George Floyd begged for help — it didn’t mean he could breathe. Doctors debunk myth
The death of George Floyd, an unarmed Black man accused of using a counterfeit $20 bill to buy cigarettes in Minneapolis, sparked an avalanche of protests across the nation.
Video accounts show that Floyd cried out at least 16 times, saying “I can’t breathe,” while now-charged Minneapolis police officer Derek Chauvin pressed his knee into his neck for about eight minutes, as three other officers stood by without intervention.
Meanwhile, one of the three officers involved said, “He’s talking. He’s fine,” media outlets reported.
Now, a group of clinicians and scientists are speaking out against the repeated claims that just because someone can speak, they can still breathe.
The professionals are calling the myth a “medical misconception” and warn against “relying on speech as a sign of adequate respiration — especially when [it’s] used to propagate injustice or violence,” according to a letter published June 25 in the Annals of Internal Medicine.
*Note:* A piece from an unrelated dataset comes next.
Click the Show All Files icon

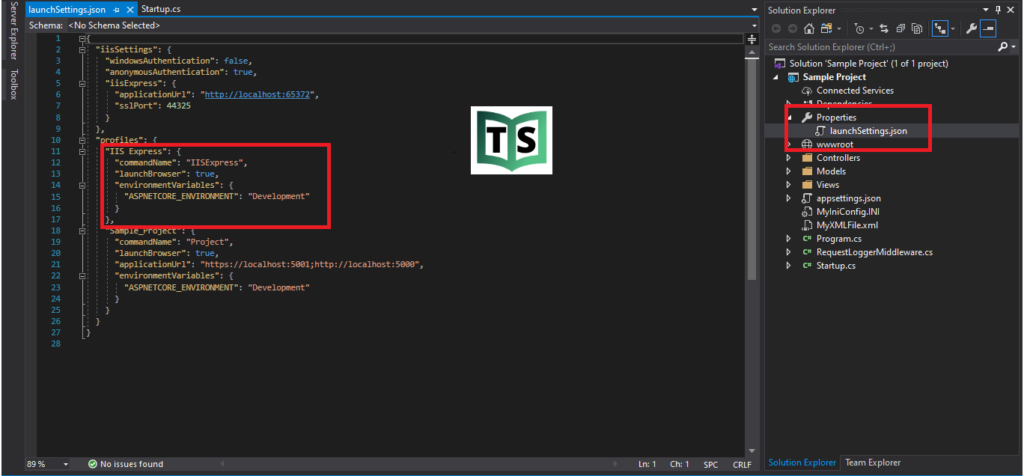pyautogui.click(x=915, y=28)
“The belief that a person’s ability to speak precludes the possibility of suffocation is not true and can have fatal consequences,” the group wrote. “The use of incorrect physiologic statements to justify the force leading to the deaths of Eric Garner and George Floyd is unacceptable. According to our oath as clinicians, it is our responsibility to the public to aggressively correct such misconceptions to prevent further deaths.”
The group of medical experts said they believe “the origin of the pernicious myth” may have stemmed from first-aid training for choking, which teaches that the inability to talk is a sign someone might have an object blocking their airways.
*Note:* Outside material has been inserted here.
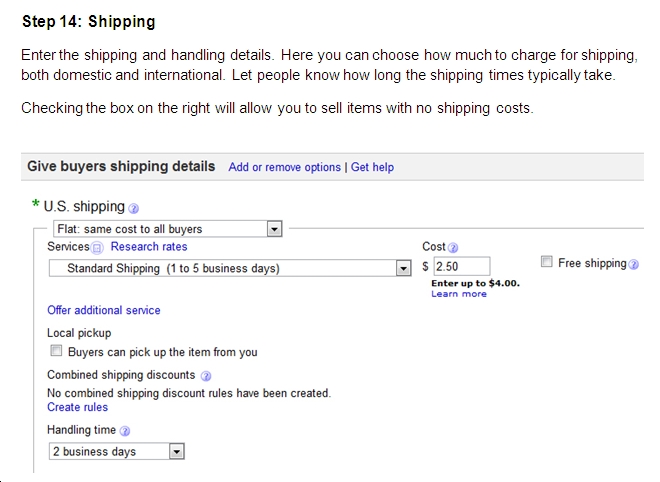Screen dimensions: 660x482
Task: Open help icon beside Cost label
Action: [453, 248]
But the concept is not that simple, the experts say; it’s possible to inhale enough air to be able to speak, but not breathe.
This is because each inhale brings oxygen into the upper airway, trachea and bronchi — the region where speech is generated — but the small amount of air needed to talk does not facilitate necessary gas exchanges in the lungs “needed to prevent organ damage from hypoxemia,” the group said.
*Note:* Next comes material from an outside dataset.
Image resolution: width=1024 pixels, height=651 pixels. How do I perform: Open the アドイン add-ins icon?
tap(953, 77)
“It is therefore not surprising that such a person as George Floyd may have been able to both generate the sentence “I can’t breathe” and still experience severe air hunger (that is, dyspnea) and decompensate into a state of respiratory failure,” the group said.
An ordinary breath requires about 400 to 600 milliliters ( mL) of air, while each syllable of speech uses about 50 mL, the medical professionals calculated.
“Thus, stating “I can’t breathe” would require 150 mL of gas … George Floyd could have uttered those syllables repeatedly with small breaths that filled only the trachea and bronchi but brought no air to the alveoli [tiny air sacs in the lungs], where actual gas exchange happens,” the group said.
What’s more, the state Floyd was in is considered the “most uncomfortable and emotionally distressing quality of dyspnea,” they added.
Studies on war and torture victims revealed that suffocation was a stronger predictor of posttraumatic stress disorder than other forms of torture such as “being hanged by the wrists, electrical torture and beating of the soles of the feet.”
“The persistent use of malignant platitudes in the face of another person’s suffering is disturbing,” the group wrote. “At best, it represents the thoughtless use of heuristic shortcuts; at worst, it indicates deep gaps in empathy, toxic cognitive biases or malicious intent.”
So, when local, state and national leaders claim, “If you can say you can’t breathe, you’re breathing,” as the Mississippi mayor wrote on Twitter the day after Floyd died, the myth that a speaking person is a breathing one is spread irresponsibly, the group said.
Similar arguments were made after the death of Eric Garner who also cried out “I can’t breathe” in 2014 moments before he died in Staten Island after New York City police officer Daniel Pantaleo put him in a chokehold while arresting him.